Y la vida del santo no es más que una vida de fe. Su oración es la respiración de la fe (Santiago 5:15). Su obediencia es el resultado de la fe (Ro. 16:26). El hombre piadoso vive en Cristo por la fe, como el rayo en el sol: Ya no vivo yo, mas vive Cristo en mi (Gá. 2:20). Un cristiano, por el poder de la fe, ve más allá de lo que se entiende. (2 Cor. 4:18). Por la fe su corazón es calmado; se hace entrega a Dios de su ser y de todo lo que le concierne (Sal. 112:7), como en tiempo de guerra, el nombre del Señor es una torre fuerte. Yo sé a quién he creído, y estoy seguro que es poderoso para guardar mi depósito para aquel día. (2 Tim. 1:12). Dios confió su evangelio a Pablo, y Pablo confió su alma a Dios.
La fe es un remedio contra todo problema. Es el ancla que el hombre piadoso lanza al mar de la misericordia de Dios, y que le guarda de hundirse en la desesperación.
Probemos cómo estamos en esta característica. ¡Tan lejos de ser piadosos están aquellos que no tienen fe! La mayoría de los hombres tienen la vista muy corta; solo pueden ver lo que está directamente delante de ellos (2 P. 1:9). Se dice que hay gente en la India que nace con un solo ojo. Así son los que nacen con el ojo de la razón, pero carecen del ojo de la fe; los que por no poder ver a Dios con sus ojos, no creen en Él. Estos mismos entonces tampoco deben creer que tienen almas, porque siendo espíritus no se ven.
Probemos cómo estamos en esta característica, la de nuestro ardor por Dios:
1. ¿Amamos a Dios? ¿Es él nuestro tesoro y el centro de nuestro ser?
2. ¿Podemos con David llamarle nuestro gozo? (Sal. 43:4)
3. ¿Venimos ante su presencia con regocijo? (Sal. 100:2)
4. ¿Le amamos más por su hermosura que por lo que nos puede dar?
5. ¿Le amamos a Él, cuando pareciera que Él no nos ama a nosotros?

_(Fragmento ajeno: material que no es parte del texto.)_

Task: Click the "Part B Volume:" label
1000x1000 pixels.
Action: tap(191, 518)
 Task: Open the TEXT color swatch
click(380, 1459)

Si éstas son algunas pruebas de un hombre piadoso, ¡cuán poquitos están entre ese número! ¿Dónde está el hombre cuyo corazón se engrandece en amor a Dios? Muchos le halagan, pero pocos le aman. Por lo regular, la gente está consumida con su autocompasión; ama sus comodidades, sus ganancias mundanas y sus lujurias, pero no tiene ni una gota de amor a Dios. “Dicen, pues, a Dios: Apártate de nosotros...” (Job 21:14). Si amaran a Dios, ¿le blasfemarían con sus juramentos? Aunque adoran a Dios, no le aman. Son como los soldados quienes doblaron la rodilla ante Cristo, y le escarnecían (Mt. 27:29). El que tenga su corazón como una tumba en donde está enterrada el amor de Dios, merece tener en su lápida esa maldición sepulcral que dice, “El que no amare al Señor Jesucristo, sea anatema.” (1 Cor. 16:22)
Atentamente, su servidor en Cristo, Eugenio Line.